GluonJ Test Drive : Simple AOP

I admitedly don’t have a lot of experience with the various AOP frameworks that have gained popularity over the past few years.

I happened to be looking at Javassist a couple weeks back and noticed that they were in the process of developing a lightweight AOP framework on top of it called GluonJ. It’s still in fairly active development with a 1.5b being released last November.

I naively set out to solve what I thought was a pretty simple problem, track statistics about object serializations. Essentially I wanted to build something similar to JDBCSpy that tracked and exposed basic serialization information over JMX. Initially I’m thinking basic things like # of serialized objects and # of bytes serialized.
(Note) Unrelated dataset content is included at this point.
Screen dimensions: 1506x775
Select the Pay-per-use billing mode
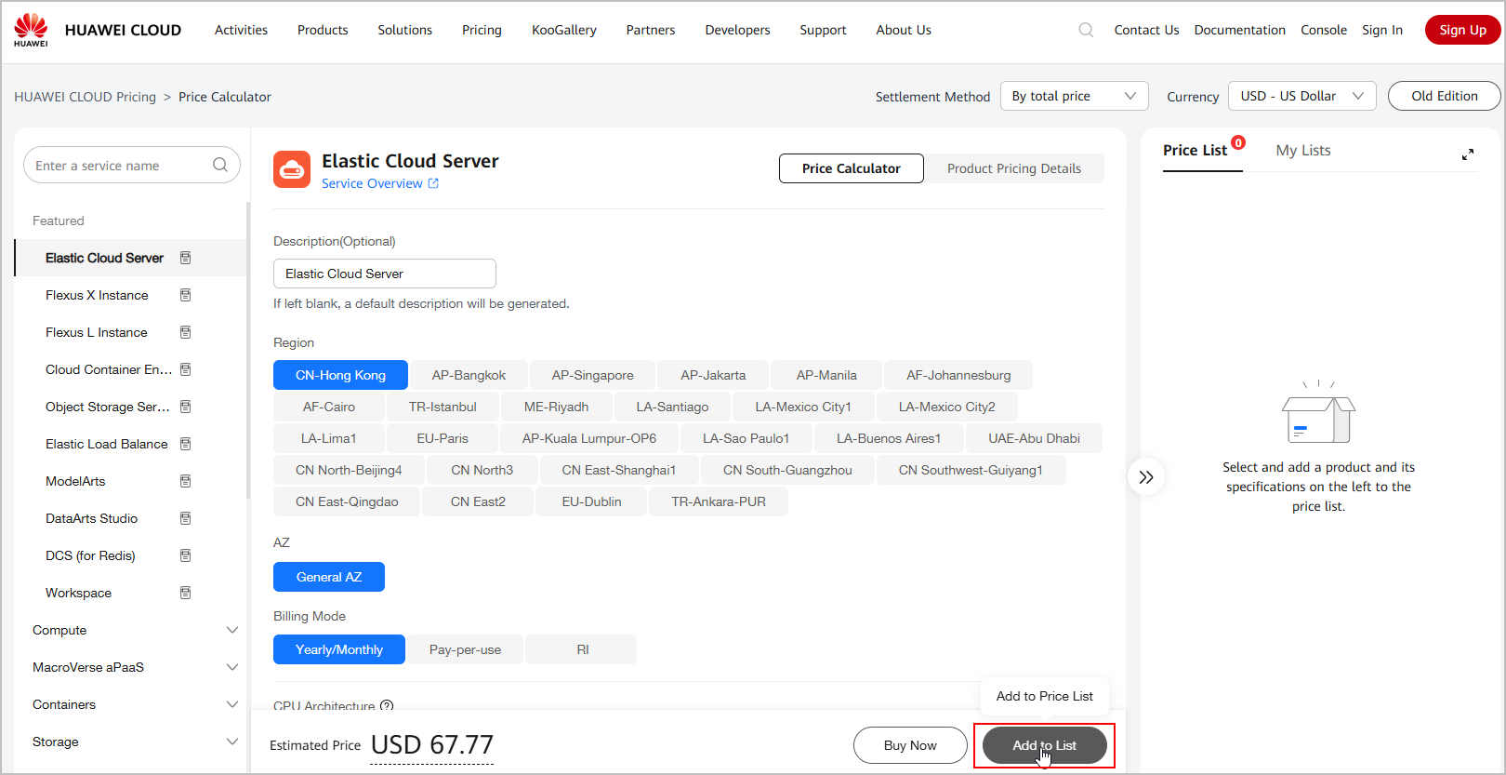(465, 649)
I spend my days working on a client/server application and this type of information would be useful, if done in a transparent and non-intrusive way.

Caveat – There might be (and probably are) better ways to accomplish this, I’m not dead set on using the AOP hammer to solve this problem but it does present a nice excuse to try it out.

Attempt #1

My first attempt was to refine the definition of java.lang.Object and insert advice around writeObject().
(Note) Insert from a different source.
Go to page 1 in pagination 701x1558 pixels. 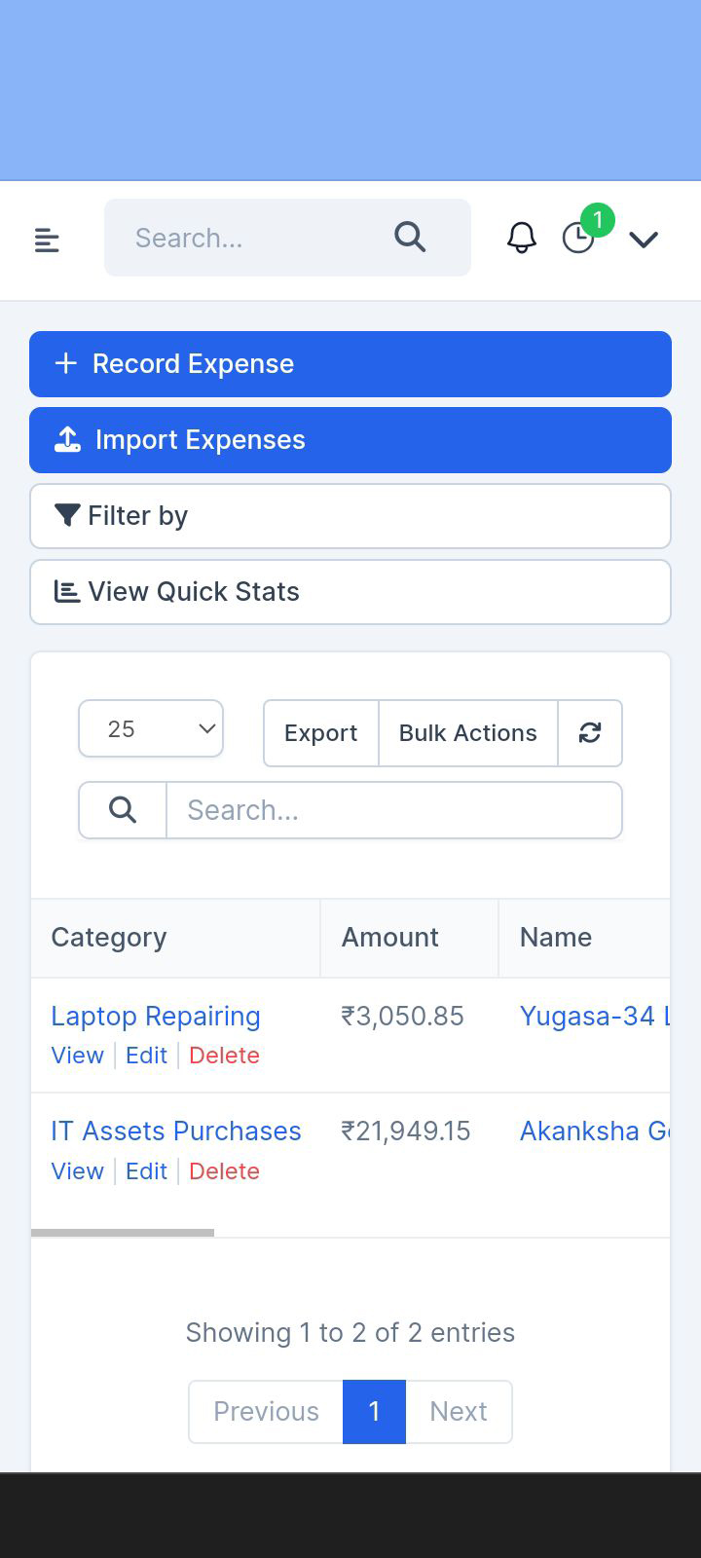(374, 1412)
This unfortunately didn’t make it very far as it doesn’t look like GluonJ allows you to mess with Object. You can refine any other class (even the final ones) but there’s no love for java.lang.Object.

Attempt #2

Second attempt was a bit more selective. I choose an object to monitor serializations for and went about trying to apply advice to its writeObject().

Unfortunately, I didn’t have much success in being able to apply any sort of advice (@Before, @After, @Around) to a private method. In hindsight, it would have been less then ideal anyways as most Serializable objects don’t implement their own writeObject() anyways.

Attempt #3

After a couple dead ends I decided to approach to problem from a slightly different angle. Rather than focusing on modifying the behaviour of the object being serialized, why not change the behaviour of the object actually responsible for performing the serialization. In this trivial example, that object was the ObjectOutputStream.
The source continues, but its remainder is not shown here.